An empirical analysis of a scenario-informed strategic planning process :
[Thesis]
Bowman, Gary
a public sector case
McKiernan, Peter
University of St Andrews
2011
Ph.D.
University of St Andrews
2011
This thesis lies at the nexus of scenario planning and strategy. Scenario planning is a foresight activity used extensively in strategic planning and public policy development to imagine alternative, plausible futures as means to understand the driving forces behind the uncertainties and possibilities of a changing environment. Despite significant application in both private and public sectors, and a growing body of academic and practitioner-orientated literature, little empirical evidence exists about how organisations actually use scenario planning to inform strategy. Moreover, the emerging Strategy-as-Practice (S-as-P) perspective, which has exposed strategy to more sociological pursuits, presented a way of conceiving and studying strategy not as something an organisation has, but rather as something people do. By examining the activities of scenario planning, understanding its use as an example of episodic, interactive strategizing, S-as-P provides a theoretical lens through which to perform a much-needed empirical analysis of the scenario-to-strategy process. A second goal of the thesis is to advance understanding of the S-as-P perspective by addressing recent criticisms as well as contributing to the growing body of practice-based research.
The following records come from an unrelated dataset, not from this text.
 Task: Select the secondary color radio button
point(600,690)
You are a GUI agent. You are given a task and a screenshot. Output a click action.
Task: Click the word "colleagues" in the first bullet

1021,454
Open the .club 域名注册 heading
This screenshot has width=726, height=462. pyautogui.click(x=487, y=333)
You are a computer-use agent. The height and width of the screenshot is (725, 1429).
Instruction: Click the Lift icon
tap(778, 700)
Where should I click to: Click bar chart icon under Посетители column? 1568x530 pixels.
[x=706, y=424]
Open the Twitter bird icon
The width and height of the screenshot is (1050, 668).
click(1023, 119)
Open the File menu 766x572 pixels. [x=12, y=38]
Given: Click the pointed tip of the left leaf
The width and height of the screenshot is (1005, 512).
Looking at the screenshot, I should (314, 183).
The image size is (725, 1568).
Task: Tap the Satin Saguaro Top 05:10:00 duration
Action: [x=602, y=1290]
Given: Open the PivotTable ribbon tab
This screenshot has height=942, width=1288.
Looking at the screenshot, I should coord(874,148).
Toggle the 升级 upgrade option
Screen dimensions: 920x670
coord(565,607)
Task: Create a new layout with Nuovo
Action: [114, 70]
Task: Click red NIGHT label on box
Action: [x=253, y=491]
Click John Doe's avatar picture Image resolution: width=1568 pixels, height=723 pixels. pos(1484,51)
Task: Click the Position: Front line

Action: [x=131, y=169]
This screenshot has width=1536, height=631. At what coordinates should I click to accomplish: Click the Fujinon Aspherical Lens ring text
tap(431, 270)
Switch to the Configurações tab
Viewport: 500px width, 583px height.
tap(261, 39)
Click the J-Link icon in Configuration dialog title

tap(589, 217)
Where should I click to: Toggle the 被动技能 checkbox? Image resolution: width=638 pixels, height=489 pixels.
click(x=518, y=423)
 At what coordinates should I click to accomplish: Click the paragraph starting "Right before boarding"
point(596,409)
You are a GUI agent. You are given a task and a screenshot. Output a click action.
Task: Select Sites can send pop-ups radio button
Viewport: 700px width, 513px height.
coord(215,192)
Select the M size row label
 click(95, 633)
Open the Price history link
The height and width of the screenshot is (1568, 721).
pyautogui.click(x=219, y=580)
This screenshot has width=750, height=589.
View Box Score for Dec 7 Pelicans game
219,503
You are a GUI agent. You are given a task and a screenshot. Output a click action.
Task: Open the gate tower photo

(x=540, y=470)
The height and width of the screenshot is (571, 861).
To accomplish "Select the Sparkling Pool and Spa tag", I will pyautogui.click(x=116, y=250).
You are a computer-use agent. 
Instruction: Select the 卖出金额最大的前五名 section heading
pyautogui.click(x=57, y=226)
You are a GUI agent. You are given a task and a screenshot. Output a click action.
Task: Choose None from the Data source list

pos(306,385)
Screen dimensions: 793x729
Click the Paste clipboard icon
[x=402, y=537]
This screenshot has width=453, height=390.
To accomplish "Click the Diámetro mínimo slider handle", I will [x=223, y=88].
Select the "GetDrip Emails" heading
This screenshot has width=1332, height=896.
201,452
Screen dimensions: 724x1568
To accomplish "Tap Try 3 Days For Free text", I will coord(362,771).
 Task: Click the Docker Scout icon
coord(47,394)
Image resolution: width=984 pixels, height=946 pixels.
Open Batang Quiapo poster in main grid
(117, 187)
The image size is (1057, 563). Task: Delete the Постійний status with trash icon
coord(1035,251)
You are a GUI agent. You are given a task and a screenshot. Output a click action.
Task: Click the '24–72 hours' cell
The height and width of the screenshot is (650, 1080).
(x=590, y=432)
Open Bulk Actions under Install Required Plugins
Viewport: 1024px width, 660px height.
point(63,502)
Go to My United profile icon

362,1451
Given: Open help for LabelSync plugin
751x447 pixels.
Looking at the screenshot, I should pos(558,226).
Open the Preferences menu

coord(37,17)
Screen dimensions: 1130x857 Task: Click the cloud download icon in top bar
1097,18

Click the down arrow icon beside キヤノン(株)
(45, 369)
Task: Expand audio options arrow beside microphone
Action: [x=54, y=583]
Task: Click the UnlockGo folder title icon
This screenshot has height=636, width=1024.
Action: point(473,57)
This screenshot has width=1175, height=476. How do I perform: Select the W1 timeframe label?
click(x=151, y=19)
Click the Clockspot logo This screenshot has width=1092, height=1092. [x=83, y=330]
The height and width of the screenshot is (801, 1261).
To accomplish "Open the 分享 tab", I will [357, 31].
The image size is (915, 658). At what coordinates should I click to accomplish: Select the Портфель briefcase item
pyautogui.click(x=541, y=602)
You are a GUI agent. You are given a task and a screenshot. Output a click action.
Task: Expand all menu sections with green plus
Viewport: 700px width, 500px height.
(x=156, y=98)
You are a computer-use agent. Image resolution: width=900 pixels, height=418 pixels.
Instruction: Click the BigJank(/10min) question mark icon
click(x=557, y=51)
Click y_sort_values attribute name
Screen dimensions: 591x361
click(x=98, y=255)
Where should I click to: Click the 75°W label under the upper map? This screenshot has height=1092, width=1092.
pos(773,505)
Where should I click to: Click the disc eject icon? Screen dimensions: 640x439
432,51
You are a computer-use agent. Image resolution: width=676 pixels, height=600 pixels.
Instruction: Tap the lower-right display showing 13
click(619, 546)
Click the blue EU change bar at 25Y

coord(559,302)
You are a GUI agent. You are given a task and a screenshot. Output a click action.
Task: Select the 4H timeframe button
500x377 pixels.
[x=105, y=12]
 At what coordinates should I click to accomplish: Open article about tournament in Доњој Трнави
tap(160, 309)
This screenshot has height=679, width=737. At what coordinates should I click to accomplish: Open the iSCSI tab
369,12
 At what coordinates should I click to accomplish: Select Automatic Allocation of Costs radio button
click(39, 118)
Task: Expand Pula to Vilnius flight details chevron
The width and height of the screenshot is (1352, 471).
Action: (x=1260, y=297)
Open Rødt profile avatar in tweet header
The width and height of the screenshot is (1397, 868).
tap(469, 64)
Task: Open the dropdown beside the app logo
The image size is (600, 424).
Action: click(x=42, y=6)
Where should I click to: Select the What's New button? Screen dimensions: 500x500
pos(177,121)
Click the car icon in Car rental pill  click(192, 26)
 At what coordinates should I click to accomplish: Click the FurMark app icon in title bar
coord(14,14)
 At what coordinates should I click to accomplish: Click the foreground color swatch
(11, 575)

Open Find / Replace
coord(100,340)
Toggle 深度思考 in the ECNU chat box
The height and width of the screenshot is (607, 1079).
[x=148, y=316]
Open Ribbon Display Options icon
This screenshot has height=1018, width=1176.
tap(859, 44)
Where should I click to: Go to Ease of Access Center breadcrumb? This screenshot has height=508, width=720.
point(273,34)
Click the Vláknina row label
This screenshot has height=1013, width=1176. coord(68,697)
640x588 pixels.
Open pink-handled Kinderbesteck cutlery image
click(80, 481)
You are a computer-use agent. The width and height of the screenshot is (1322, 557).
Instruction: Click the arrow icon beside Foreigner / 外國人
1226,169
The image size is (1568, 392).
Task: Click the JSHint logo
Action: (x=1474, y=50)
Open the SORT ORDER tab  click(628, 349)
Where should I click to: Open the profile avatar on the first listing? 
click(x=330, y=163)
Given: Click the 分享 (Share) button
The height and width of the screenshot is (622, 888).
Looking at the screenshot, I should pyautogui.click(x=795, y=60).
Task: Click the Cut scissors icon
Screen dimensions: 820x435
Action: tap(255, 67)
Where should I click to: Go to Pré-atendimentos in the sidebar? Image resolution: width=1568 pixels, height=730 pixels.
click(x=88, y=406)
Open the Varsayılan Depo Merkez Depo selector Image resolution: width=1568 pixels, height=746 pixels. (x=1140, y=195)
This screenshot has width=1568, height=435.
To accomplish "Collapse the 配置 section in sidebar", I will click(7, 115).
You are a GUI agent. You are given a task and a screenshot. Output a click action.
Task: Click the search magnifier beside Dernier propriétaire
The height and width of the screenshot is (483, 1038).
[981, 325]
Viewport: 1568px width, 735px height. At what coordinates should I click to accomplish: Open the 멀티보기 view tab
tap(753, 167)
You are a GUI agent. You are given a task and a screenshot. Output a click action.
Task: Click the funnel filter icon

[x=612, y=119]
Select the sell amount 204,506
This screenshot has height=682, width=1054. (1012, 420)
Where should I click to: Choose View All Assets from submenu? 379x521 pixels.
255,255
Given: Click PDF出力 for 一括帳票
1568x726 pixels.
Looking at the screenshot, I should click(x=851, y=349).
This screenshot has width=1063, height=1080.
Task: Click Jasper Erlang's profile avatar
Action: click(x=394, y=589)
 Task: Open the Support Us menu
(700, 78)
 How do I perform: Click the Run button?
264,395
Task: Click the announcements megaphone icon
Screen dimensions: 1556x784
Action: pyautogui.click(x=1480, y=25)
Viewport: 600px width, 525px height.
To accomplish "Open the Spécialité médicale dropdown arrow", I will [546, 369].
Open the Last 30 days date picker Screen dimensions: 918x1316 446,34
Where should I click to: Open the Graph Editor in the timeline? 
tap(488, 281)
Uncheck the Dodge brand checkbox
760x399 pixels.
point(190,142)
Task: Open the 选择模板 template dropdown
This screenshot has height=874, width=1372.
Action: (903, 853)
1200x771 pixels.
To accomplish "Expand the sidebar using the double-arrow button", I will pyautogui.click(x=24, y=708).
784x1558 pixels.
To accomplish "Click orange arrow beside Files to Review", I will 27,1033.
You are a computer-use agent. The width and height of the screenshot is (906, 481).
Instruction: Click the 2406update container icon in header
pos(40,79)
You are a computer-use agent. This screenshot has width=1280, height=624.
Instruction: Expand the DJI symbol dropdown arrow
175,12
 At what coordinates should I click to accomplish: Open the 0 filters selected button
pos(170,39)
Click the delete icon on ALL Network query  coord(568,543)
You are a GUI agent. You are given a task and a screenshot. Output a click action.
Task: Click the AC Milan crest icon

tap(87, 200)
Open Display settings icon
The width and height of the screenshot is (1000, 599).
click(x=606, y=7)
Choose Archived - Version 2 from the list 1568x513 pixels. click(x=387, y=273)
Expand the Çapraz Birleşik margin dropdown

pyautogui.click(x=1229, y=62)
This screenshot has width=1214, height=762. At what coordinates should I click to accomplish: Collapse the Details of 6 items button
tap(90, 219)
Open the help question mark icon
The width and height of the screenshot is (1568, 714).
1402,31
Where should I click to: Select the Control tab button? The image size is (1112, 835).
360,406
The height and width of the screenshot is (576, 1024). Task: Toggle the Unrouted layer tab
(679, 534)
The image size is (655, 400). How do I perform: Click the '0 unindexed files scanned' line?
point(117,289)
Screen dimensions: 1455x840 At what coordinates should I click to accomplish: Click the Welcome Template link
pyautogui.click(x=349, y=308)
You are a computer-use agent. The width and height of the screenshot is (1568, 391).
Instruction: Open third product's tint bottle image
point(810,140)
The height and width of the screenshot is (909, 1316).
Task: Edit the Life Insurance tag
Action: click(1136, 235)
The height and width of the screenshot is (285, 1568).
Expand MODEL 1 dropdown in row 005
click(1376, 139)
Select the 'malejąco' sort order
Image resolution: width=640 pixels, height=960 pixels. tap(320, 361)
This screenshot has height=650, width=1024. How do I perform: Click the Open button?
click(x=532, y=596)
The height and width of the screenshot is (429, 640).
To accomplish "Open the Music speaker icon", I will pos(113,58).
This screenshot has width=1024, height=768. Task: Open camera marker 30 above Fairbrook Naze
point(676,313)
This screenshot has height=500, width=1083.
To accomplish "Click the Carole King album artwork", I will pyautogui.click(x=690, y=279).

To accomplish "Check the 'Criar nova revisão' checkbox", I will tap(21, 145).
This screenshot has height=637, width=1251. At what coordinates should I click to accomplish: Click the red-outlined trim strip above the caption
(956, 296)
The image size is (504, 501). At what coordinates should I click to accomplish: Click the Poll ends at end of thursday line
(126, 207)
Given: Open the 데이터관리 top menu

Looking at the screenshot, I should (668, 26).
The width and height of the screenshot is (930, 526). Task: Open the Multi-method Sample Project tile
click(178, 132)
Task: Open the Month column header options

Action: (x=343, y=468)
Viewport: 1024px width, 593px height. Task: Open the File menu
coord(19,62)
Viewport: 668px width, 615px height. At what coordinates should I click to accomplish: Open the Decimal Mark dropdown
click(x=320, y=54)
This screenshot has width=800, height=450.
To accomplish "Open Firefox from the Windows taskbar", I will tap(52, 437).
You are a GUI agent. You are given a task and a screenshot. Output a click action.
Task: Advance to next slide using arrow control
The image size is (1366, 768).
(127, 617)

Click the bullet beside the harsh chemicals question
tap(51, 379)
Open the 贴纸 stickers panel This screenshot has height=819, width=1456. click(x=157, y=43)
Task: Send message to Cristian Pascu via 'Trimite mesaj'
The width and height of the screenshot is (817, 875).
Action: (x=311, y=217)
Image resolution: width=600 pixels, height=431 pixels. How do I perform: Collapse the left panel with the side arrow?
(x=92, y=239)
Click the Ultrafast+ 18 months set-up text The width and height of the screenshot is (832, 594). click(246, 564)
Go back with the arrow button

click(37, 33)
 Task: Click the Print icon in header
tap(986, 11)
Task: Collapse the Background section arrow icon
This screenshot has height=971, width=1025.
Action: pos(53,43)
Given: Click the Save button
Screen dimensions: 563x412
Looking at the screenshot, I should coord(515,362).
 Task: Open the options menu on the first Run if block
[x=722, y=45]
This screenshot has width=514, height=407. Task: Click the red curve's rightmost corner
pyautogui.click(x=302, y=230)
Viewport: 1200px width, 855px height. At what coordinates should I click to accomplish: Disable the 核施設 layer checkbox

The central research question which guides the thesis is, how does an organisation use scenario planning to inform the strategic planning process? To answer this question, the research vehicle is a single, in-depth case study of community planning in Fife, which extends from 1999 until April 2008. A detailed, longitudinal narrative of Fife's scenario planning and strategy process is presented before using empirical evidence from the case to understand how an organisation manages the scenario planning process, how scenario planning affects policy development, and how cognitive processes manifest physically in an organisation. The thesis concludes that scenario planning created a sensemaking/sensegiving framework that provided structural and interpretive legitimacy which facilitated communicative activities and helped the Fife Partnership understand and improve the interconnectedness of Fife's public services and community planning process. While contributing to the S-as-P research agenda, the investigation of the scenario-to-strategy process also revealed, and solidified, a number of criticisms that challenge the theoretical, conceptual, and empirical validity of the strategy-as-practice perspective.